To do
**A)** Summarize the titanium discussion in two sentences.
**B)** In the titanium discussion, change "concrete" to "steel" in the stretch from "spankibalt wrote 1" through "and concrete floors.".
**C)** Write what comes next in the titanium discussion, continuing from the point where it stops.

It is unlikely that titanium will ever replace stainless steel in
most of its applications, but wherever the lower density of titanium
or its better resistance against certain chemicals give great enough
advantages, I hope to see more titanium objects.
I certainly like the titanium frame of my reading glasses, which is
extremely thin and lightweight, almost invisible, while being much
stronger and longer lived than a plastic frame would be.
thaumasiotes wrote 23 hours 50 min ago:
> and its high reactivity with the atmosphere when hot
Isn't that a problem for everything? That's the nature of heat.
adrian_b wrote 19 hours 45 min ago:
For metals with high electronegativity, like iron and copper,
high temperatures do not necessarily create problems due to
greater reactivity than at low temperatures. On the contrary, the
oxides of such metals may decompose at high enough temperatures.
Moreover, when such metals are mixed with more reactive metals,
at high temperatures those will combine preferentially with
non-metals like oxygen and sulfur, removing them from the metal
of interest.
For metals with high affinity to oxygen, like titanium, aluminum
or magnesium, no temperatures attainable during normal processing
are high enough to decompose their oxides, but the high
temperatures increase by several orders of magnitude the speed of
reaction with the air, in comparison with room temperature, where
the speed of oxidation of titanium and aluminum becomes
negligible immediately after the formation of a protective oxide
layer.
Moreover, for such metals it may be more difficult to find even
more reactive metals than them, which will extract oxygen from
their oxides while not having other undesirable properties, like
yttrium was found for titanium in the parent article. Yttrium is
a metal with a reactivity not so great as calcium, but greater
than magnesium, so also greater than titanium and aluminum.
Neither calcium nor magnesium are suitable for removing oxygen
from titanium, for various reasons, e.g. low boiling or melting
temperatures, so yttrium is likely to create much less problems.
So the effects of heat are not always the same.
SubjectToChange wrote 21 hours 26 min ago:
Molten iron can be poured in open air. Doing that with titanium
will yield a distinctly different results.
kergonath wrote 23 hours 4 min ago:
That’s a matter of degree. Iron gets reactive and form some
oxide at high temperature. This can be worked around by
controlling the atmosphere or adding reducing elements or oxygen
traps. Other metals like magnesium just burn, which is much
harder to work around. You need to go much higher in temperature
than the usual manufacturing conditions to make iron burn in a
normal atmosphere.
owenversteeg wrote 1 day ago:
I agree with your comment in general, and that it is dangerous and
abrasive and generally sucks to machine, but there are ways to get
around that. For example you can make a lot of parts by
stamping/forming/laser cutting fairly inexpensively. Sure, you'll
still deal with titanium's quirks, but it's not a severe issue. For
those parts the cost of the titanium is still typically the largest
individual cost.
spankibalt wrote 1 day ago:
> Titanium sucks to work with. Machinists hate it, equipment hates
it, cutting tools hate it, and it makes shavings that can burn hot
enough to go right through equipment and concrete floors.
The safety and security implementation, including assorted
regulations, certificates, processes, regulators and the like, is as
neccessary as it's... vexing. :)

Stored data
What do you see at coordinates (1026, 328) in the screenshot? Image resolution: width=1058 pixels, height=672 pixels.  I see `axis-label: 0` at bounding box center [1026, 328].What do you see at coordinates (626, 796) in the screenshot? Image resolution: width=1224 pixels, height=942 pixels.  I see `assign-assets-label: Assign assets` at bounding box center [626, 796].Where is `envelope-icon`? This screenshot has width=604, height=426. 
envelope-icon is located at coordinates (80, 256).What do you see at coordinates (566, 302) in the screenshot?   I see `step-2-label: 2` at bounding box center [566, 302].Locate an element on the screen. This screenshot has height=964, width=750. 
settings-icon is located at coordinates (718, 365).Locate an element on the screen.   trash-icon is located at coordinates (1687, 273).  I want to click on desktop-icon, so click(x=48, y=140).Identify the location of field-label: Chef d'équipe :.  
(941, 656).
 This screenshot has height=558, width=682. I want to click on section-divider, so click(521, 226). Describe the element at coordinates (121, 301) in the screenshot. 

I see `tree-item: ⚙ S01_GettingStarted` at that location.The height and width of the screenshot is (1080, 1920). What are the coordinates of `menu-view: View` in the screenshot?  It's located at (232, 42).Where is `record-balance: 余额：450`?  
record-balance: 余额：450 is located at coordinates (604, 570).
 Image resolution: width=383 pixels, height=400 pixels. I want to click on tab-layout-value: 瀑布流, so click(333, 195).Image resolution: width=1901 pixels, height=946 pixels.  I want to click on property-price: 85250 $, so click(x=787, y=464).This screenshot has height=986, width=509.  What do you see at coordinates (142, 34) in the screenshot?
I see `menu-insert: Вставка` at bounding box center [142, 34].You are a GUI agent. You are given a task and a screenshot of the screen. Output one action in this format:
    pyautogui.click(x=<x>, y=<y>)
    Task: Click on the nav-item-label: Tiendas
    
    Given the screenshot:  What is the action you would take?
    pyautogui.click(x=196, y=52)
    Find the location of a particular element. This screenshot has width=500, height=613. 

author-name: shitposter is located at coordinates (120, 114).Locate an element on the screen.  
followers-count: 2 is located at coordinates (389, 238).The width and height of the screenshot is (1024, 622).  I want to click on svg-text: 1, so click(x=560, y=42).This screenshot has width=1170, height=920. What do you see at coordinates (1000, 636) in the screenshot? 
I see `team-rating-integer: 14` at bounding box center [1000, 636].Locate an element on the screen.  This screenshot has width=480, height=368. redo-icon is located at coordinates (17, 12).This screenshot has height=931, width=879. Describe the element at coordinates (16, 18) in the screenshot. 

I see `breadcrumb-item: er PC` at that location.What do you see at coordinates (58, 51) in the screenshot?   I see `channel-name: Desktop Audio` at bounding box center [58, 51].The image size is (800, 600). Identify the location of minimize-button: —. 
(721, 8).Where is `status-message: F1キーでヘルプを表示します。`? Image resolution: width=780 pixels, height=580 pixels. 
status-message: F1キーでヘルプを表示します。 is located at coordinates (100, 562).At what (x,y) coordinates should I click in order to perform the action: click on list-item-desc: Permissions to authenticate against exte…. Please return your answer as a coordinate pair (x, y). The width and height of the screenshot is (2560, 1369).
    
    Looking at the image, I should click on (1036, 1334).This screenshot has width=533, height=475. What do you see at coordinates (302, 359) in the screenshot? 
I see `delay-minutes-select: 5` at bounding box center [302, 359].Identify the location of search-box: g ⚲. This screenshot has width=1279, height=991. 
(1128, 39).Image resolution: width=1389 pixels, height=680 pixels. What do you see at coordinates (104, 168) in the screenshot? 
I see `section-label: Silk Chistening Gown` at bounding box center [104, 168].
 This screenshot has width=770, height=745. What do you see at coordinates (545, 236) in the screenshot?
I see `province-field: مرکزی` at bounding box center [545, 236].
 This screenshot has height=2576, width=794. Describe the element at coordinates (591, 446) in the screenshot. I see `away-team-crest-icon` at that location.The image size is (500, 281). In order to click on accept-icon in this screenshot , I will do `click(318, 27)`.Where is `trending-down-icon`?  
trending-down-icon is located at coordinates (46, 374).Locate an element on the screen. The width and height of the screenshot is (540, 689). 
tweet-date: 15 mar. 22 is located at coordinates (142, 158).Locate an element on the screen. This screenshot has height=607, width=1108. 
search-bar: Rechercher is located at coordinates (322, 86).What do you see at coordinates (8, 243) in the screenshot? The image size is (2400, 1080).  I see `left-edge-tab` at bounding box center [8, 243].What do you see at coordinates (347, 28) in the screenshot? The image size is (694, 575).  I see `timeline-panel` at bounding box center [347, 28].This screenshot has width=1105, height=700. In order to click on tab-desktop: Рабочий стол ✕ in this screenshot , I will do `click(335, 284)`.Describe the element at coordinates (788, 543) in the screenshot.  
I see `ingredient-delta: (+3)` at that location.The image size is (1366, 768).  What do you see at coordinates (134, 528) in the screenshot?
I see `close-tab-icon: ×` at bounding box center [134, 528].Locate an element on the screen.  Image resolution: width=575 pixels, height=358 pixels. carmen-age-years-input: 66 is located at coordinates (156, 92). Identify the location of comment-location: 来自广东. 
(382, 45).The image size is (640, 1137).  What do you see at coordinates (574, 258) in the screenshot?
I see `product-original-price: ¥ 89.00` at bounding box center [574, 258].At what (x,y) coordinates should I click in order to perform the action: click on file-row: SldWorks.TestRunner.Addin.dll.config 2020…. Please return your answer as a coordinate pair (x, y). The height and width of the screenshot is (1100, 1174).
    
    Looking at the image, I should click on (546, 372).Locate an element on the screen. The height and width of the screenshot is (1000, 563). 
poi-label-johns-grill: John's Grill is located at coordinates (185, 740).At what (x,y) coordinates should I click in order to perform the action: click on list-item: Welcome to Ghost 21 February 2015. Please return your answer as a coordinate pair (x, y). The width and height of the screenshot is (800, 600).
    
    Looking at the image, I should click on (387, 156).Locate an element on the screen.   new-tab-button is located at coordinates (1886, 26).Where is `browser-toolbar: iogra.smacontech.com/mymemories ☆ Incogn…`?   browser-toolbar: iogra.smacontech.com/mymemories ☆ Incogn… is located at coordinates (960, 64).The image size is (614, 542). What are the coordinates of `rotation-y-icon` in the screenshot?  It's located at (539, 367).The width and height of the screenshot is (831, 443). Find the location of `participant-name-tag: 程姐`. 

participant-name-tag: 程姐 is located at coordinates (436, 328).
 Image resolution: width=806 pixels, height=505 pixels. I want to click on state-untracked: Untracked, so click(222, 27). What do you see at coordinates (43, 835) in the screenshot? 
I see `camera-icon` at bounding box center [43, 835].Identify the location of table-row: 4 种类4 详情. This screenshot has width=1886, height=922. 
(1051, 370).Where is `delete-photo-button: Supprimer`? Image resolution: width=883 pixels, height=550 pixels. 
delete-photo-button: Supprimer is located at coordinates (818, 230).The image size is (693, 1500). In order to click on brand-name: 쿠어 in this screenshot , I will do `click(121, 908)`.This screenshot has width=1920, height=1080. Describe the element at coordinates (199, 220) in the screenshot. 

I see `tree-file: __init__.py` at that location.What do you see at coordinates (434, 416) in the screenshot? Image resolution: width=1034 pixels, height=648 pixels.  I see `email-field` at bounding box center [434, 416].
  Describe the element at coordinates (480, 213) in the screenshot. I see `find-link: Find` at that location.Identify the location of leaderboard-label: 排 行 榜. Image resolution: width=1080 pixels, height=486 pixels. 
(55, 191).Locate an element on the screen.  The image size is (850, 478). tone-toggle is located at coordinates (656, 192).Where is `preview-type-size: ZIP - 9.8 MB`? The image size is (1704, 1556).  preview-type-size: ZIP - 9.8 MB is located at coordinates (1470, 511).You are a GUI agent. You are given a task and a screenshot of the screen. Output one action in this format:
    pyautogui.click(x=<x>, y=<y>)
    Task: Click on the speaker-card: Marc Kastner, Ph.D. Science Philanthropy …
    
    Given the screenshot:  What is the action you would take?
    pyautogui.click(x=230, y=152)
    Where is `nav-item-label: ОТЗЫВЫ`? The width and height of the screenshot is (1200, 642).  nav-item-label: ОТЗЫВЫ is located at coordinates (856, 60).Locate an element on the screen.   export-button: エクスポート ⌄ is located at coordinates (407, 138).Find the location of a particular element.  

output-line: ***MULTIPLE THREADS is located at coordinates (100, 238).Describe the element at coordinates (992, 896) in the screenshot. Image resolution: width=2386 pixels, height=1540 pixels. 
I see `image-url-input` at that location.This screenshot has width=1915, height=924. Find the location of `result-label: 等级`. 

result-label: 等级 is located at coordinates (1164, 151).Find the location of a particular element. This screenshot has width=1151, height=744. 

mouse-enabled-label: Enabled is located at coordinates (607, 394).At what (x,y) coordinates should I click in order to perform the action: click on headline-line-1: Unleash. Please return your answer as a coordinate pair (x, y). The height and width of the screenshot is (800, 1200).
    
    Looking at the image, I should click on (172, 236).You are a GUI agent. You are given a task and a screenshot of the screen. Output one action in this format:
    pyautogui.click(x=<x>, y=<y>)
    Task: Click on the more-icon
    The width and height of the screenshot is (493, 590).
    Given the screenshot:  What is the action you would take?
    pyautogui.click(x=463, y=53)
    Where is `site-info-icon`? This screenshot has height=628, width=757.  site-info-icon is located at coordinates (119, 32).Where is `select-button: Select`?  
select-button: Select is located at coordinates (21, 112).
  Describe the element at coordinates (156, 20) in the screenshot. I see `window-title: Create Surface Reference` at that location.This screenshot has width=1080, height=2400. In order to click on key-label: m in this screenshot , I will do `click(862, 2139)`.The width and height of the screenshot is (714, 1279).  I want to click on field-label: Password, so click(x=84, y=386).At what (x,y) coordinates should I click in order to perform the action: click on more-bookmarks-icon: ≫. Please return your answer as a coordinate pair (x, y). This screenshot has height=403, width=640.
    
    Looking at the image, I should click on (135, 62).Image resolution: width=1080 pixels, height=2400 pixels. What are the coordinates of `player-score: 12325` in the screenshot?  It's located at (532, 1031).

Activity answers
**A)** The titanium discussion holds that titanium is unlikely to replace stainless steel in most uses but may appear in more objects where its lower density or chemical resistance gives enough advantage. Contributors explain that heat affects oxygen-affine metals such as titanium differently from iron, because their oxides do not decompose at processing temperatures while oxidation speeds up greatly, and they note that titanium is hard to machine, though stamping, forming, and laser cutting can produce parts fairly inexpensively.

**B)**
spankibalt wrote 1 day ago:
> Titanium sucks to work with. Machinists hate it, equipment hates
it, cutting tools hate it, and it makes shavings that can burn hot
enough to go right through equipment and steel floors.

**C)**
mjb wrote 1 day ago:
Titanium fires sure are scary. But there's a good amount of chicken
and egg here: expensive material limits demand, which limits progress
on manufacturing techniques, which keeps part prices high. I would
expect that significant manufacturing method progress would be made
if there was a step change in the price of titanium stock.
And I wouldn't overstate the machining difficulty. Sure, it's a pain
in the rear, and expensive, but can be done on regular machines with
the right tools, techniques, and processes. I've made a couple of
titanium parts myself.
nerdsniper wrote 22 hours 35 min ago:
Titanium - Chlorine fires are even more magnificent than
titanium-oxygen fires. Wet chlorine (>150ppm water) is too
corrosive for ferrous metals and titanium is often used for pipes
carrying wet chlorine.
If something happens that ignites one of these pipelines there’s
absolutely no way to put it out - it has the fuel (titanium) and
oxidizer (chlorine) and burns mega-hot until one of them is fully
consumed along the entire length of the pipeline. The pipelines can
sometimes be shockingly long (1 mile-ish).
avs733 wrote 1 day ago:
There’s a significant history of government effort to improve
working with titanium. Construction physics wrote a nice review
[0].
The current level of workability and cost and alloying is after
that chicken and egg. Titanium is expensive because it is hard to
manufacture, not just hard to work with, which limits demand.
Titanium, to what we now know, is what it is. It’s the nature of
the material not a lack of investment.
More realistically, the ROI isn’t there for most applications.
Good aluminum is pretty darn good, massively easier to work,
cheaper, etc. newer super steels have even made serious inroads on
titanium parts because of workability and toughness.
[0]
[1]: https://www.construction-physics.com/p/the-story-of-titani...
ChrisMarshallNY wrote 1 day ago:
Magnesium is similar.
I used to have a magnesium campfire starter. It was a little ingot
of magnesium, with a long flint, embedded along one side.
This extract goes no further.